Sinon, cela peut également être un paramètre propre à une application.


----------



## Rémi M (24 Décembre 2011)

Ou encore, dans la barre du multitâche, il suffit de la faire glisser vers la droite, et c'est le bouton de gauche pour bloquer/débloquer la rotation. 

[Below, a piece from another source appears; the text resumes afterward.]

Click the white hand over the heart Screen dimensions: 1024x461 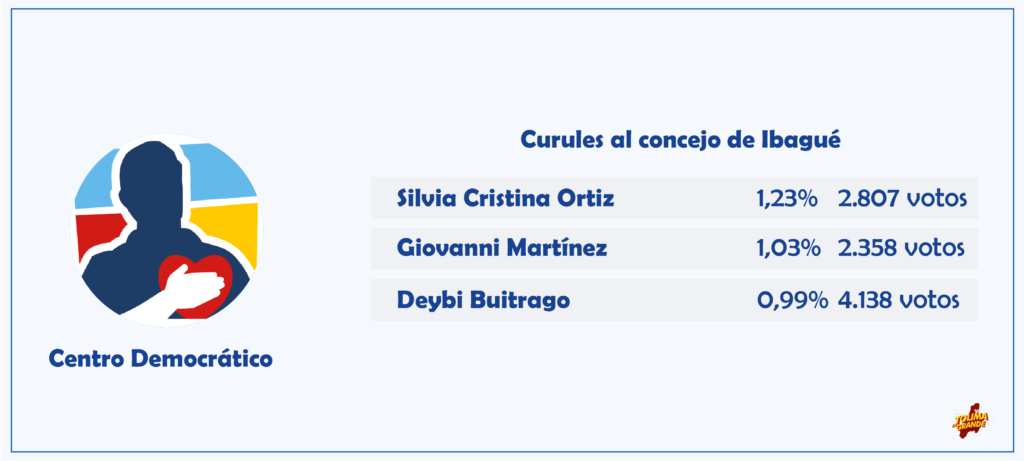(x=176, y=295)
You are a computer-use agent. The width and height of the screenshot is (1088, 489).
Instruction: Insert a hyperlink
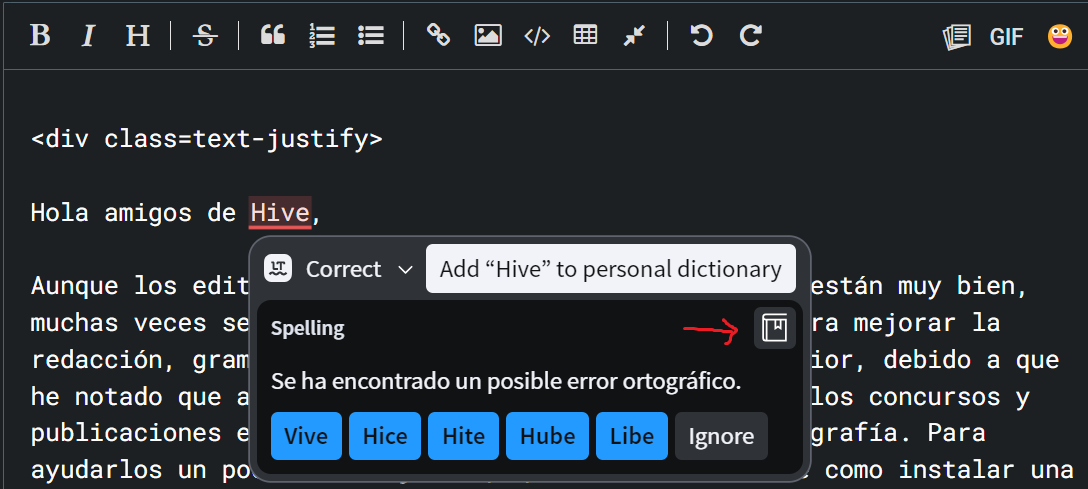click(438, 35)
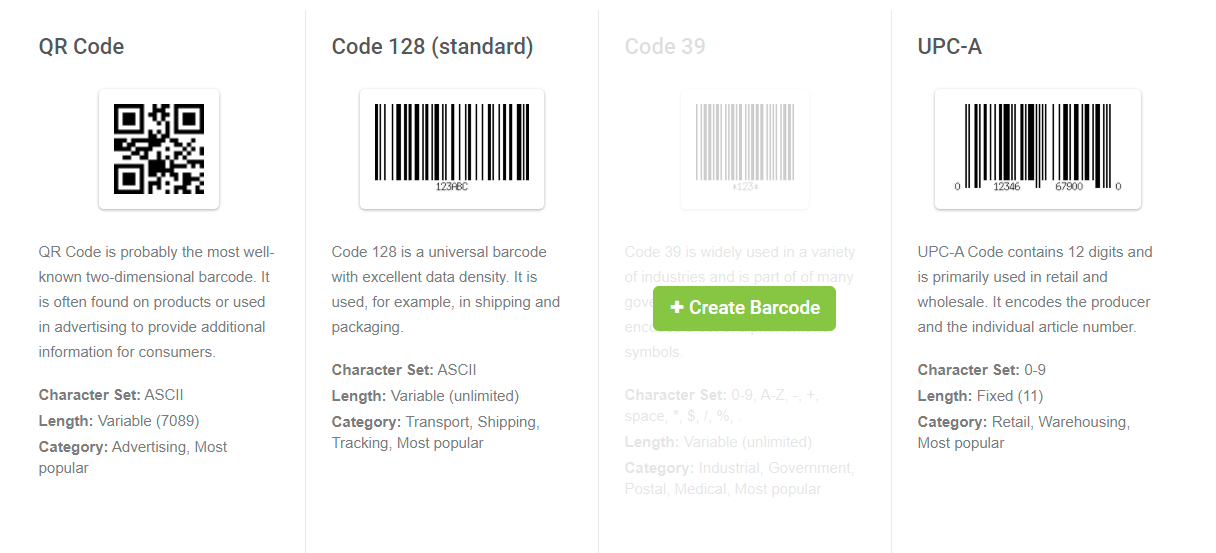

Mais la solution la plus possible, et celle Larme vu que tu l'as fait par accident


----------



## tom_bidibule (25 Décembre 2011)

Bonsoir Cela m'arrive de temps en temps, il doit y avoir un bug avec le capteur d'orientation. Dans ce cas, je redemarre la machine tout simplement.


----------



## bernie14 (4 Janvier 2012)

Merci Larme, 
en effet le probleme venait de cette modification que je ne me souviens pas avoir effectuéee,?
tout est maintenant OK
merci



Larme a dit:


> Tu as sûrement bloqué la rotation. Si tu l'as fait accidentellement, c'est peut-être que ton bouton "silencieux" (au-dessus de ceux du son) a été réglé pour verrouiller la rotation. Si tu veux qu'il retrouve la fonction silencieuse, c'st Réglages/Général : Le bouton latéral sert à :...
> Sinon, cela peut également être un paramètre propre à une application.




---------- Nouveau message ajouté à 03h59 ---------- Le message précédent a été envoyé à 03h57 ----------

Merci Larme, 
en effet le probleme venait de cette modification que je ne me souviens pas avoir effectué,?
tout est maintenant OK
merci



Larme a dit:


> Tu as sûrement bloqué la rotation. Si tu l'as fait accidentellement, c'est peut-être que ton bouton "silencieux" (au-dessus de ceux du son) a été réglé pour verrouiller la rotation. Si tu veux qu'il retrouve la fonction silencieuse, c'st Réglages/Général : Le bouton latéral sert à :...
> Sinon, cela peut également être un paramètre propre à une application.


----------